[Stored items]

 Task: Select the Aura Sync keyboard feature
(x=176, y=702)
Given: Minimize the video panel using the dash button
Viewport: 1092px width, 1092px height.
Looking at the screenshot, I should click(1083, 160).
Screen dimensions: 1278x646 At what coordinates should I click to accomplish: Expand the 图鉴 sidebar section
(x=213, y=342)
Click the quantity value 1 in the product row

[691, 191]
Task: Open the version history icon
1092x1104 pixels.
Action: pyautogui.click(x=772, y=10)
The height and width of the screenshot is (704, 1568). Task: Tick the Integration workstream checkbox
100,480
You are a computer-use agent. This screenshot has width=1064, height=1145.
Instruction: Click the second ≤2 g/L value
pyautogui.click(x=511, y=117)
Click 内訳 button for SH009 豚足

◆ Goal of the exercise: Working through the records above, copy each line in which "button" is found.

◆ Task result:
Given: Minimize the video panel using the dash button
Click 内訳 button for SH009 豚足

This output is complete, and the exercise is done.